A gradonachalnik () was —in the Russian Empire of the 19th and early 20th century— an official with the rights of governor who controlled a gradonachalstvo (a city with the adjacent land), independent of the provincial subdivision, with its own administrative unit due to its special significance or geographical location. These cities were Saint Petersburg, Moscow, Odessa, Sevastopol, Kyakhta, Feodosiya, Izmail, Derbent, Rostov-on-Don, Dalniy, Baku, Taganrog, Yalta, Kerch-Yenikale and Nikolayev.

The gradonachalnik was either personally appointed by the emperor or by recommendation of the Ministry of Internal Affairs. Compared to the cities that were subordinated to governorates, gradonachalniki enjoyed full rights to oversee city self-government (city police administration, supervision of trade, mail, shipping and public, serf and port buildings).

The gradonachalnik presided over special city affairs and over the provincial administrative committee when considering cases relating to economic orders in the capital.

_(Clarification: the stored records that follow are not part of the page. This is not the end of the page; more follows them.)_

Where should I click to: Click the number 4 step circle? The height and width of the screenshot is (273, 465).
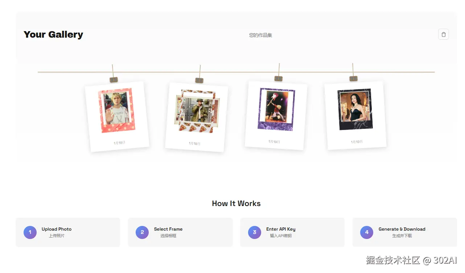click(367, 232)
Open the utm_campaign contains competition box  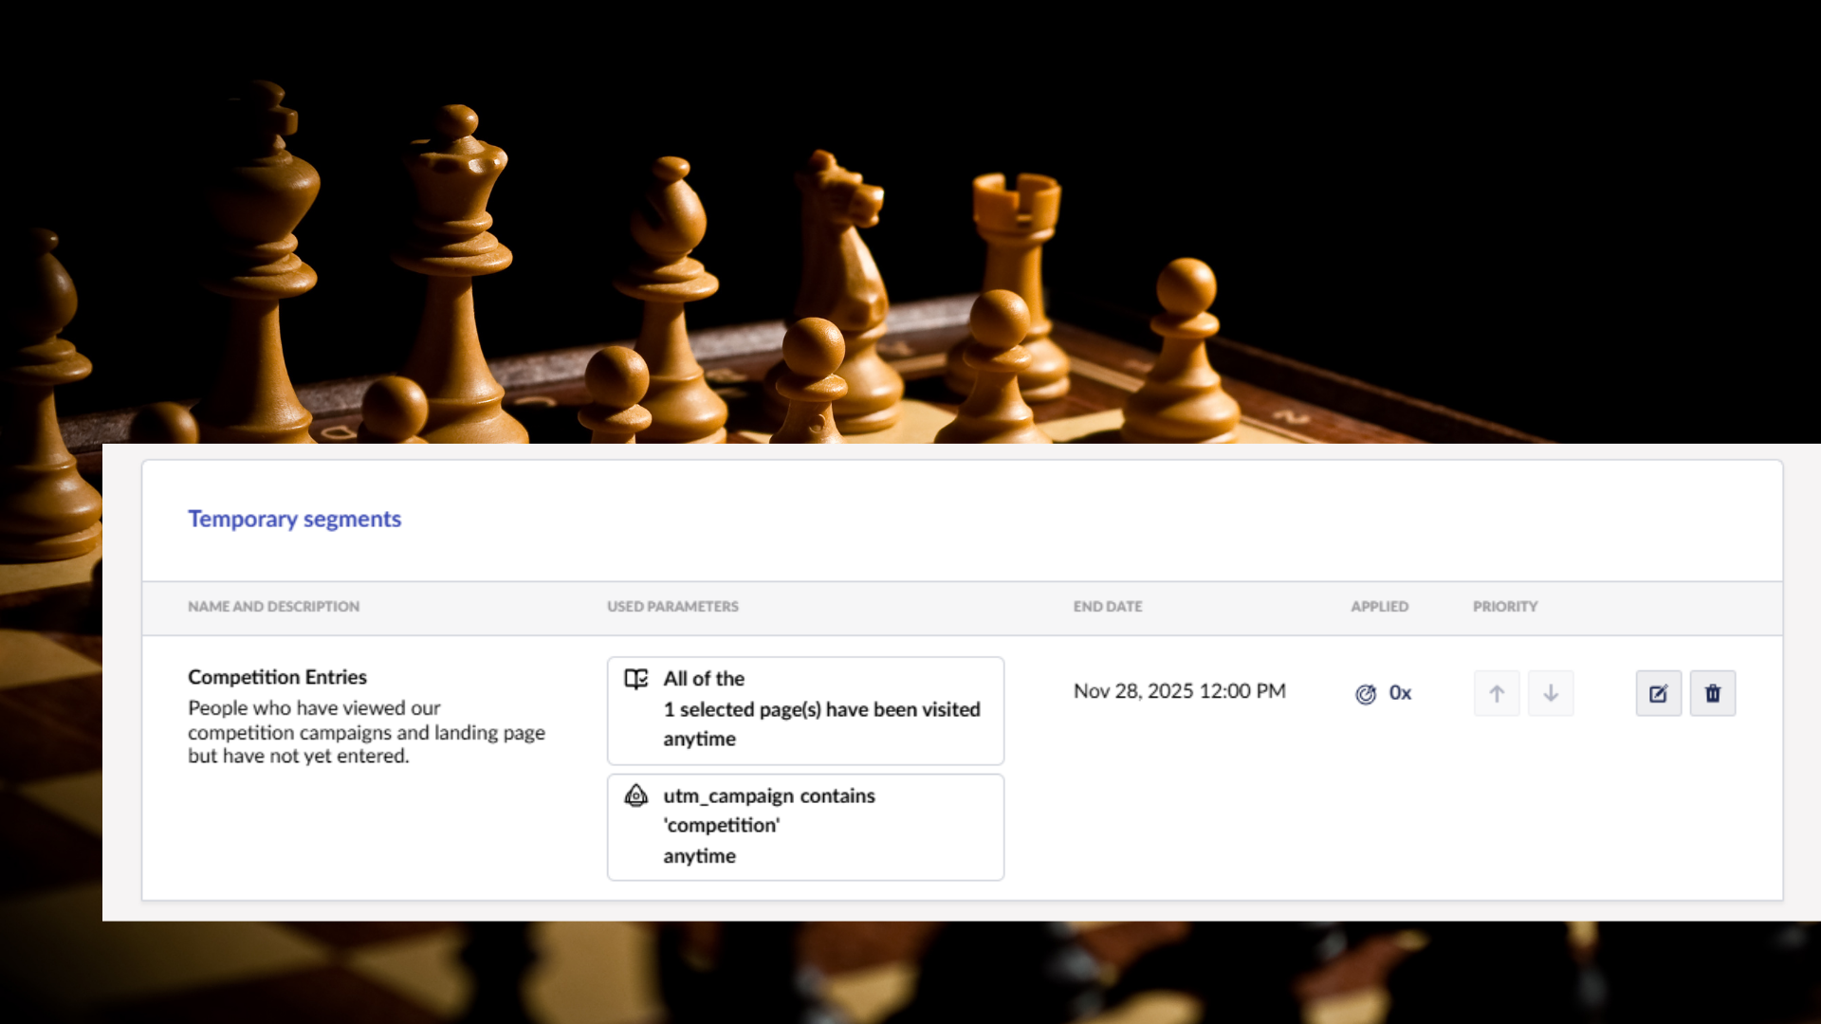(805, 827)
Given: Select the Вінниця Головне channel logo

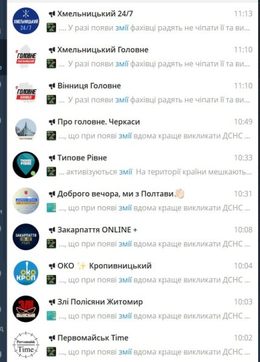Looking at the screenshot, I should [26, 93].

Gradonachalniki of Odessa, Kerch-Yenikale and Sevastopol were in charge of matters concerning local police, trade and navigation (Charter of the City Planning Code, article 8o, Proceedings of 1886). In Sevastopol and Kerch-Yenikale, the posts of gradonachalniki were entrusted to admirals. In Sevastopol, the gradonachalnik was also a commandant and commander of the Sevastopol port.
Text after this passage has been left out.